>> begin TEXT

Forem: Logixy

Median of Two Sorted Arrays — LeetCode #4 (Hard)

Shubham Gupta — Tue, 19 May 2026 09:30:58 +0000

The Problem

Given two sorted arrays, return the median of all their elements combined, in logarithmic time.

Example

Input: nums1 = [1,3], nums2 = [2]

Output: 2.00000

merged array = [1,2,3] and median is 2.

Constraints

0 <= m, n <= 1000
1 <= m + n <= 2000
-10^6 <= nums1[i], nums2[i] <= 10^6
Required runtime: O(log(m+n))

The Key Insight

Let's slow down. Look at what the merge throws away. We carefully ordered all eleven numbers. But we only needed the one in the middle. The rest was wasted effort.

Here's the real question. What does the median actually tell us about how the numbers are split? The median is the point where the numbers divide into a smaller half and a larger half. Equal sized halves when the total's even; otherwise the left half gets one extra.

So forget merging. What if we just drew a dividing line through each array, a left part and a right part? Eleven numbers total. We want six on the left, five on the right. That left count never changes.

Here's the move. If we cut the first array, the cut in the second is forced. Both left parts together must add up to six. So we only choose one thing: where to cut the smaller array. The other cut follows automatically.

When is a cut correct? Every number on the left must be less than or equal to every number on the right. Because both arrays are sorted, we only check the four numbers touching the cut lines: the two ends of the left, the two starts of the right.

The test is simple. The first array's left edge must not exceed the second array's right edge, and the other way around too. And to find the right cut, we don't try every spot. We binary search, like guessing a number while halving the range each time.

Watch out for one trap. You might pick the bigger array to search. Don't. Cut the smaller one, or its forced cut can fall off the edge. And when a cut sits at the very start or end, there's no number there. We treat a missing left edge as negative infinity, a missing right edge as positive infinity.

Why It Works

Notice what we never did. We never merged the lists. Each guess threw away half the remaining cut positions, so a few guesses were enough.

Walking Through It

Let's trace it. First list: one, three, eight, nine, fifteen. Second list: seven, eleven, eighteen, nineteen, twenty-one, twenty-five. Eleven numbers total. The left half needs six. We binary search the cuts of the smaller first array.

The cut in the first array can be anywhere from zero to five. Start the search: low is zero, high is five. Midpoint of the search is cut position two. That puts two numbers from the first array on the left, so the second gives four.

Now the four border numbers. First array: left edge three, right edge eight. Second array: left edge nineteen, right edge twenty-one. Check one: is the first array's left edge, three, less than or equal to the second's right edge, twenty-one? Yes.

Check two: is the second array's left edge, nineteen, less than or equal to the first's right edge, eight? No. Nineteen is way too big. So this cut is wrong. The second array put too many numbers on its left. We need more from the first array instead.

Move the search to the right. Low becomes three. Try again. New midpoint cut: position four. Four numbers from the first array on the left, so the second gives just two.

Border numbers now. First array: left edge nine, right edge fifteen. Second array: left edge eleven, right edge eighteen. Check one: first array's left edge nine, less than or equal to the second's right edge eighteen? Yes.

>> end TEXT
>> begin DATA BLOCK

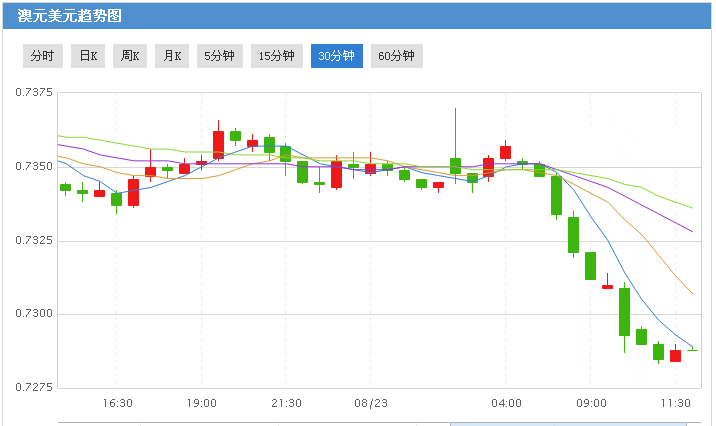Click the 21:30 time axis label

[x=287, y=403]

>> end DATA BLOCK

TASKS TO PERFORM
a. Answer these questions from the median article:
(i) What runtime do the constraints require?
(ii) How is a missing left edge treated?
(iii) Which cut position does the walkthrough try first in the first array?
b. Copy word for word the part of the median article from "Let's slow down." up to and including "gets one extra.".
Base your answers only on the text about the median of two sorted arrays.

RESPONSES TO THE TASKS
a.
(i) O(log(m+n))
(ii) As negative infinity
(iii) Position two

b.
Let's slow down. Look at what the merge throws away. We carefully ordered all eleven numbers. But we only needed the one in the middle. The rest was wasted effort.

Here's the real question. What does the median actually tell us about how the numbers are split? The median is the point where the numbers divide into a smaller half and a larger half. Equal sized halves when the total's even; otherwise the left half gets one extra.